**Task**
Pick out the lines below with "will" and list them.

(Items from a data source)
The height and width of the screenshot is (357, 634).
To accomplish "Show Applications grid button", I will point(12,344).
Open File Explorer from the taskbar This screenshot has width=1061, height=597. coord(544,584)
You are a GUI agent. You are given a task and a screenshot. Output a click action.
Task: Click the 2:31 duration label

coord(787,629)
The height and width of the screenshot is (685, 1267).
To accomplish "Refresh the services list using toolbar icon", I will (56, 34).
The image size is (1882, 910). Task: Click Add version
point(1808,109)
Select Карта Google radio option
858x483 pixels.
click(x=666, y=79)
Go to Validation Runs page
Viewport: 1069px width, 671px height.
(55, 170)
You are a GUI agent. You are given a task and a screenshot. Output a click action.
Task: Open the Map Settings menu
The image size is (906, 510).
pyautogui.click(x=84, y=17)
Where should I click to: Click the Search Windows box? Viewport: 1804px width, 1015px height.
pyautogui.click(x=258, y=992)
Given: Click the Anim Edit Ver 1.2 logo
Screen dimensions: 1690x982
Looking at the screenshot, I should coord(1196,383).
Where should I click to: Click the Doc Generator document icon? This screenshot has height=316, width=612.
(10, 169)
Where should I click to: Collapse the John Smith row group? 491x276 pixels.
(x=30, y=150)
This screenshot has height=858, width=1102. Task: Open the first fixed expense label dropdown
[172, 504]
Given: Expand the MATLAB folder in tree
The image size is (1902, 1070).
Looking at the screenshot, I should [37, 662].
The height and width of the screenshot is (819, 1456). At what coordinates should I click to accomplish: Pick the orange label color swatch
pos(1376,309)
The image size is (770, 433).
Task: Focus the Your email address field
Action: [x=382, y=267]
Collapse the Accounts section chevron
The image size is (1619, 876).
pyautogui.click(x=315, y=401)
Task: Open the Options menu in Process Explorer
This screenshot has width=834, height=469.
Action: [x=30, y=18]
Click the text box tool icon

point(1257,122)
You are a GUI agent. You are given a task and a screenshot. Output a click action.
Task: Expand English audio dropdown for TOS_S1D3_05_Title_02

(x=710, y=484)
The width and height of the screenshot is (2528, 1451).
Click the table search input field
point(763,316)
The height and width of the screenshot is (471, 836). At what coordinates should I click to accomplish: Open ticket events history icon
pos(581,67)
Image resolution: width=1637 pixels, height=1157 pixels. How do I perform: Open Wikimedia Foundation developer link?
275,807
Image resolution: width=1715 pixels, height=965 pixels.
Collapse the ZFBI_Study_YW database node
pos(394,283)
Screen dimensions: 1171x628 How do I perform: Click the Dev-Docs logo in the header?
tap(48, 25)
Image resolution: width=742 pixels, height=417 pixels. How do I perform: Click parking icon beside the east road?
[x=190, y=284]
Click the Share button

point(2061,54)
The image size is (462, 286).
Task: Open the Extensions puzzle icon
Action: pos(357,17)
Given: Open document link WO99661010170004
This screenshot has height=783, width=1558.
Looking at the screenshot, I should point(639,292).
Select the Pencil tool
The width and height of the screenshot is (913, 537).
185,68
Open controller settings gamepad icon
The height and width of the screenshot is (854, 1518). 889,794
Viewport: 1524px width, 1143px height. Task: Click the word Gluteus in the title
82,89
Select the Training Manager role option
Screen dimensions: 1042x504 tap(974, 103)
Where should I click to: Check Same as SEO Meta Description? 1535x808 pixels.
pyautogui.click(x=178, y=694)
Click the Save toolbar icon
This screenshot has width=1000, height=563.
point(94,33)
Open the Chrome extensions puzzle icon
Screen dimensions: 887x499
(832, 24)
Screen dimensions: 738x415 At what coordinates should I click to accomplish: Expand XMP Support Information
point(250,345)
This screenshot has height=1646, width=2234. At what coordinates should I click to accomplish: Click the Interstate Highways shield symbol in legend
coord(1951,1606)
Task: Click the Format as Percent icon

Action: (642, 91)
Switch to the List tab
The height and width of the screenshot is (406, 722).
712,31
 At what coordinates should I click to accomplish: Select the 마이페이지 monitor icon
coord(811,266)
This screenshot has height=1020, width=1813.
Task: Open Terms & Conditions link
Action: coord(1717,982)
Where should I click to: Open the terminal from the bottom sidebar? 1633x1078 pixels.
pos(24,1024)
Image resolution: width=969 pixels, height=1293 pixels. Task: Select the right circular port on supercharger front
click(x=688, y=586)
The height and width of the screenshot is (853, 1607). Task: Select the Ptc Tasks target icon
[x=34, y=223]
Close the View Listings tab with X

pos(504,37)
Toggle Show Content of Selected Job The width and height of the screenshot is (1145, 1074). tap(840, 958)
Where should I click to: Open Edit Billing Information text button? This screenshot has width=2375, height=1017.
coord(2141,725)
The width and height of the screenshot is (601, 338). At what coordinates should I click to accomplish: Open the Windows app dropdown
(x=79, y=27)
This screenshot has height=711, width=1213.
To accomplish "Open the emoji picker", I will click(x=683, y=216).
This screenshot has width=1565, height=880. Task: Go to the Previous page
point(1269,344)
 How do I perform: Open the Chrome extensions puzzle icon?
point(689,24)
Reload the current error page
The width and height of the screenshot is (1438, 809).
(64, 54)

**Solution**
To accomplish "Show Applications grid button", I will point(12,344).
To accomplish "Refresh the services list using toolbar icon", I will (56, 34).
To accomplish "Open the emoji picker", I will click(x=683, y=216).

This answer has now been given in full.